(Pointing records for text and elements)

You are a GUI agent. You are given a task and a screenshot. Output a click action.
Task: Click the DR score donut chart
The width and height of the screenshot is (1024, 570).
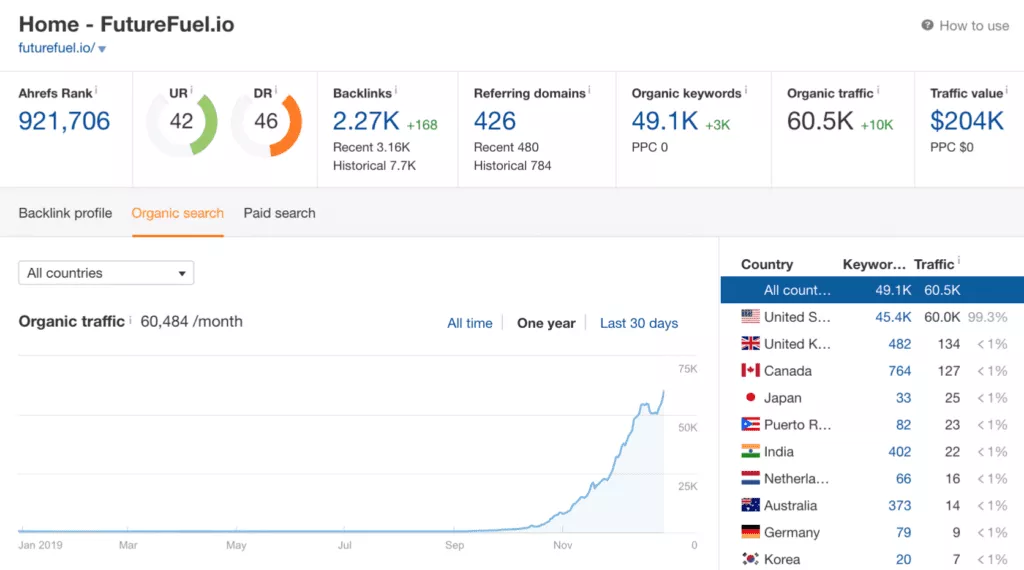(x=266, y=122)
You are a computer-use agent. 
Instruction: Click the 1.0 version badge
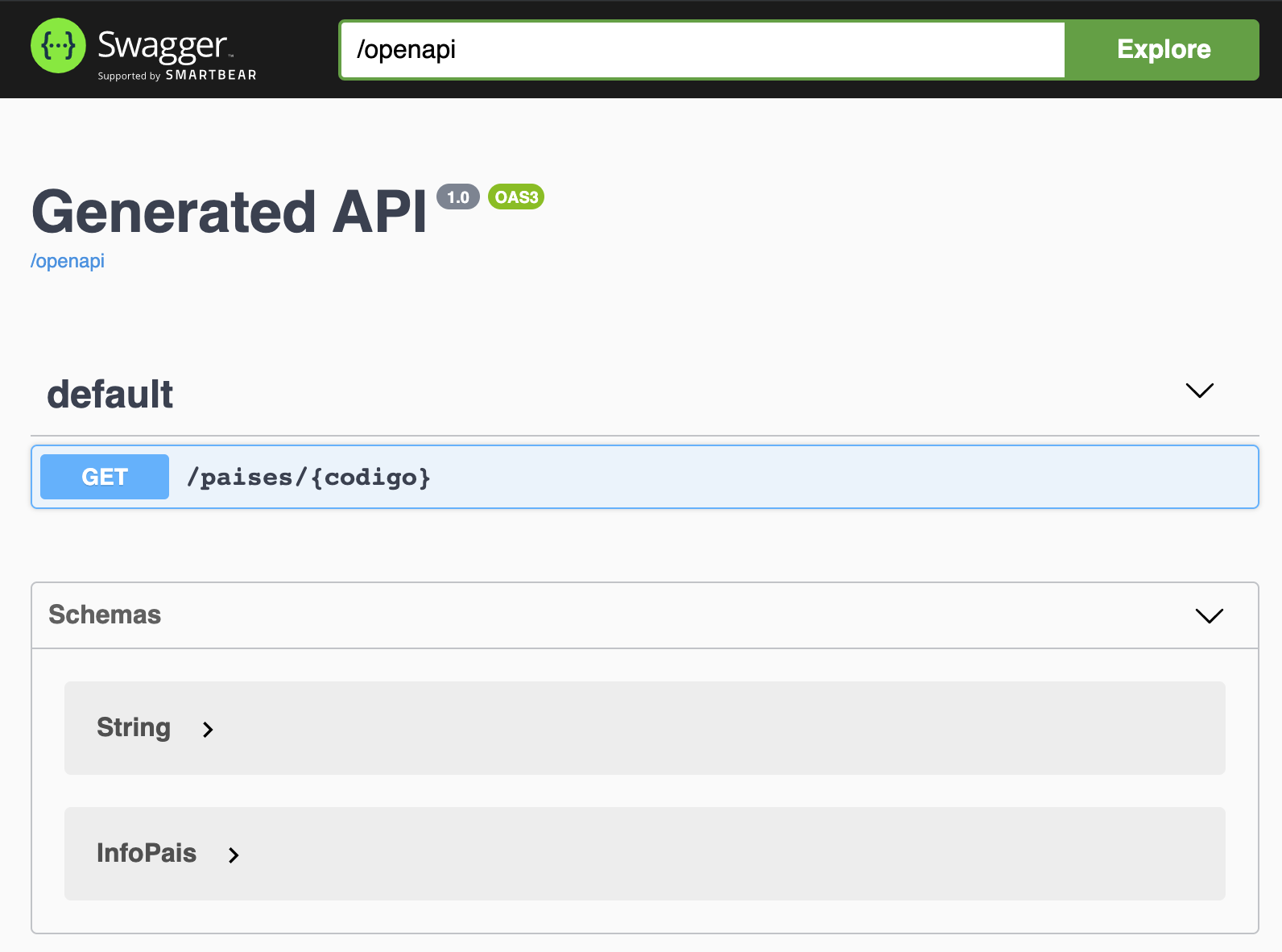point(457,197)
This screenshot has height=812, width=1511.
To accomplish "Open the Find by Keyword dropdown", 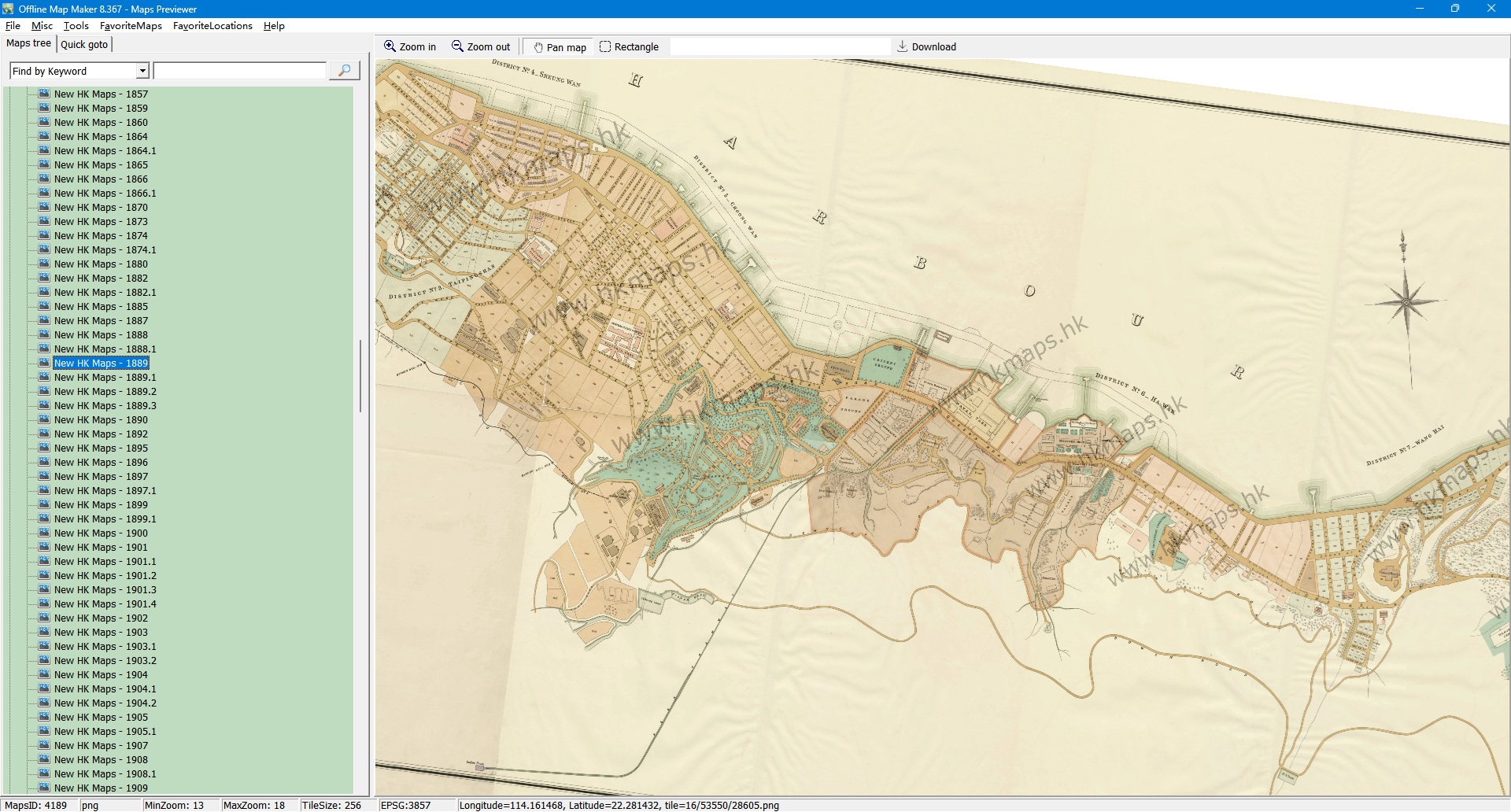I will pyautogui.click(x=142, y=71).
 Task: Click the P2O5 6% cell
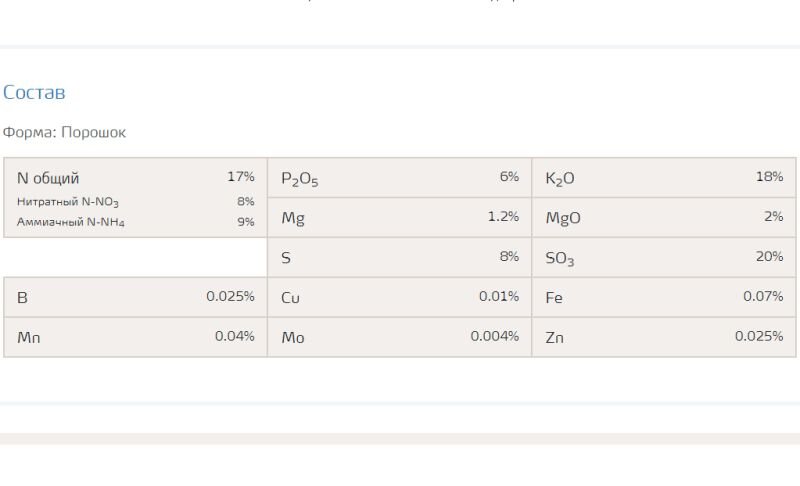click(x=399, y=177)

■ **PROBLEM TO WORK ON**
Count the lines in the records above that contain the string "width", treating uppercase and lowercase as different, and reply with the number alone.

■ **THE SOLUTION**
2